THE PROBLEM.
Please reproduce exactly, and only, the line containing "The height and" and every line after it to the end of the records below, leaving out all pictures.

DATA TO USE.
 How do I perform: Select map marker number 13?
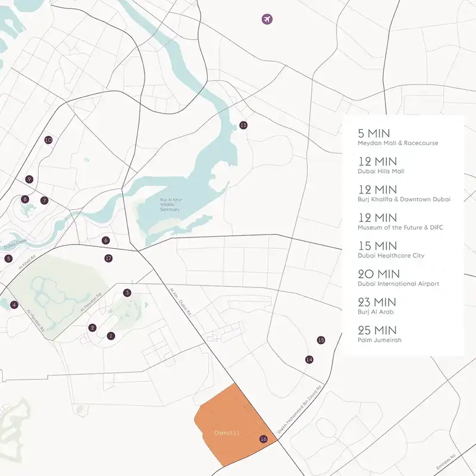pos(243,125)
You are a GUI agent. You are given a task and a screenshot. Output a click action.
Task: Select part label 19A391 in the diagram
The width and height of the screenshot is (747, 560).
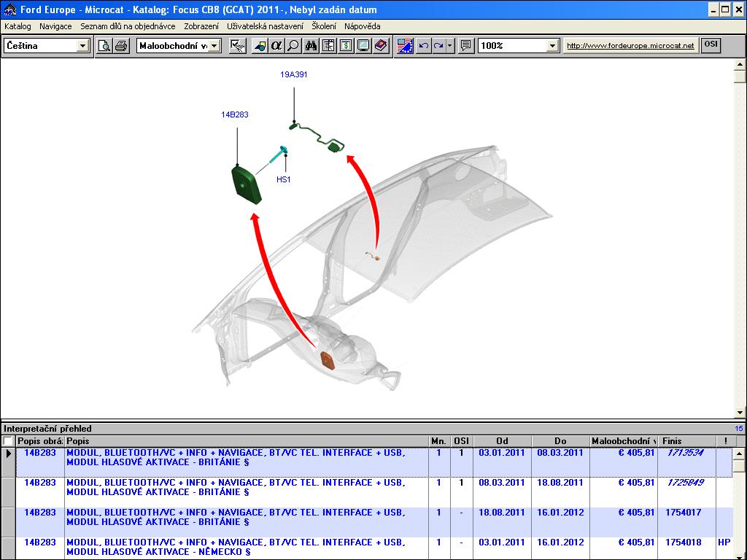click(293, 74)
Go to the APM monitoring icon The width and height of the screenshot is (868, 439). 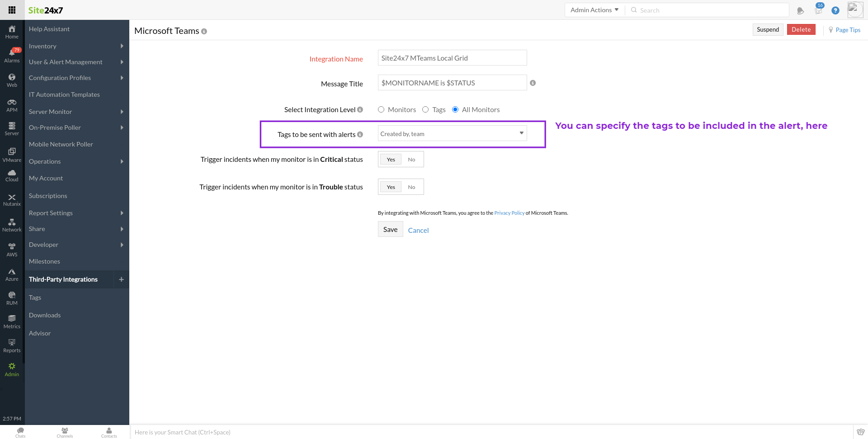click(x=12, y=105)
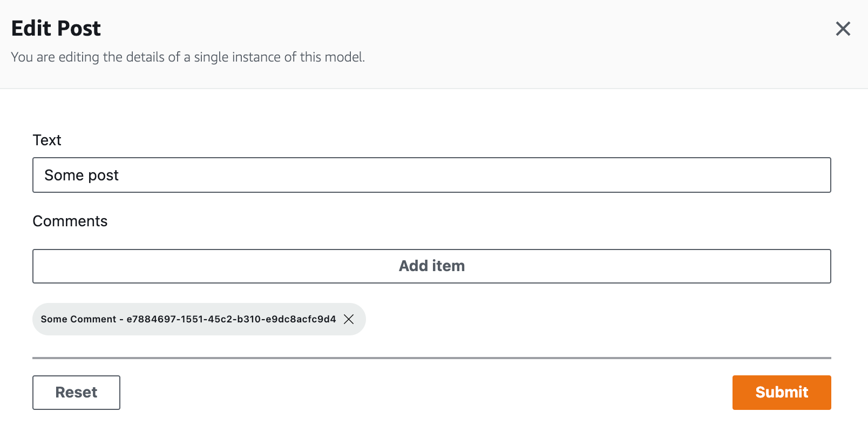This screenshot has width=868, height=445.
Task: Reset the form fields
Action: pos(76,393)
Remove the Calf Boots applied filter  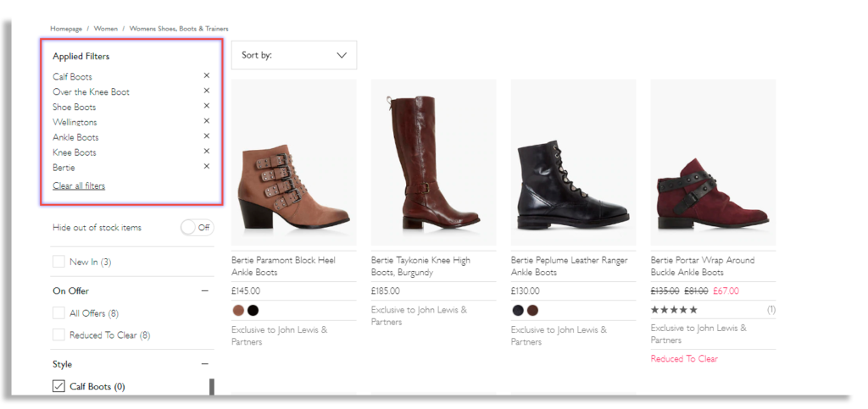tap(206, 76)
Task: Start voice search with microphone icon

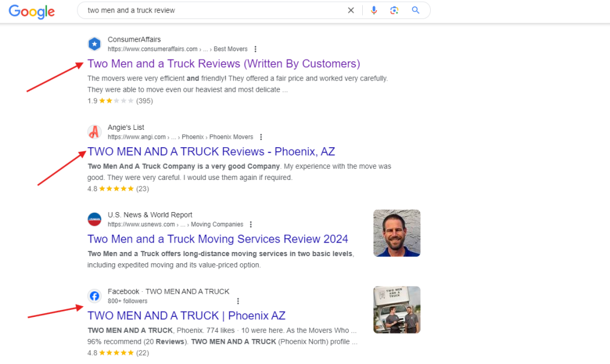Action: 374,10
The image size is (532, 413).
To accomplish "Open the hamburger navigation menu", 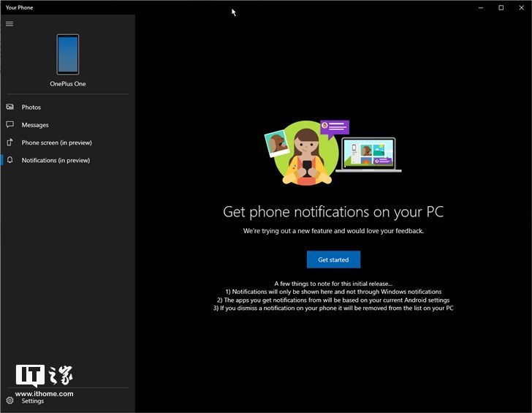I will (10, 23).
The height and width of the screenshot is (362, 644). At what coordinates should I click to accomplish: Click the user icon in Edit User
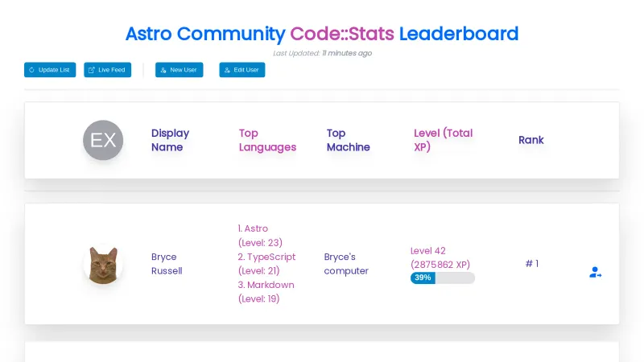pyautogui.click(x=227, y=70)
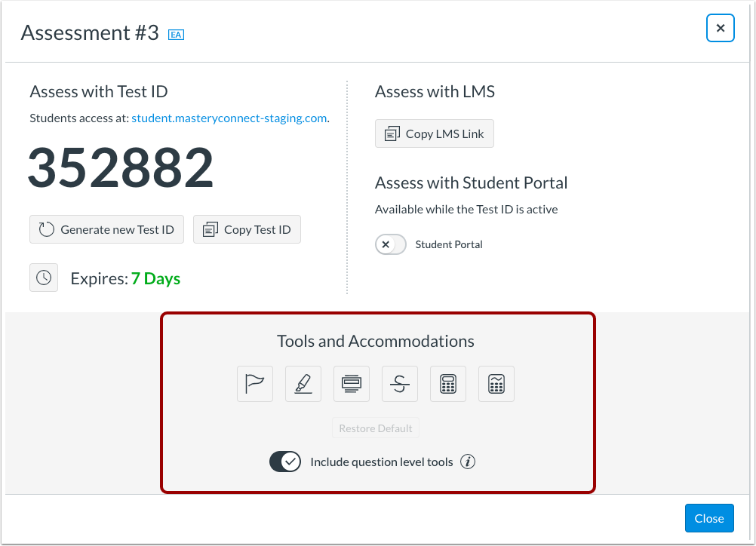This screenshot has width=756, height=546.
Task: Enable the basic calculator tool icon
Action: tap(448, 384)
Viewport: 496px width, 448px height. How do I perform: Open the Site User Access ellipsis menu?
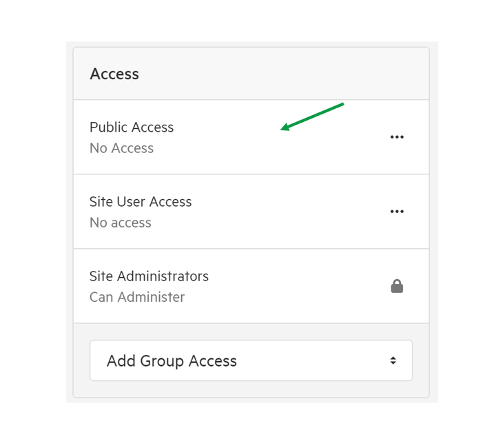397,212
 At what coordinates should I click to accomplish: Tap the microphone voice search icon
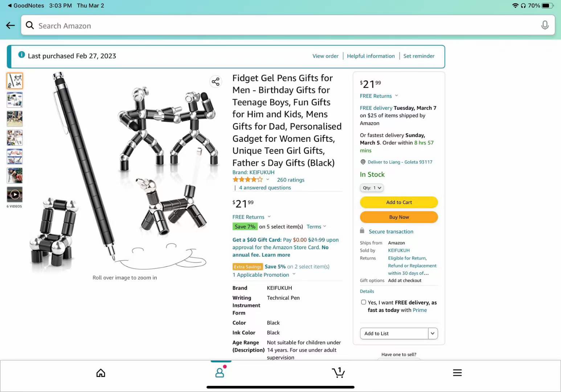pyautogui.click(x=545, y=25)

WRITTEN REPLY.
The height and width of the screenshot is (362, 644). At what coordinates should I click to accomplish: Click the user icon in Edit User
pyautogui.click(x=227, y=70)
This screenshot has width=756, height=546.
Task: Enable the basic calculator tool icon
Action: tap(448, 384)
Viewport: 496px width, 448px height. How do I perform: Open the Site User Access ellipsis menu?
397,212
 At what coordinates should I click to accomplish: Tap the microphone voice search icon
pyautogui.click(x=545, y=25)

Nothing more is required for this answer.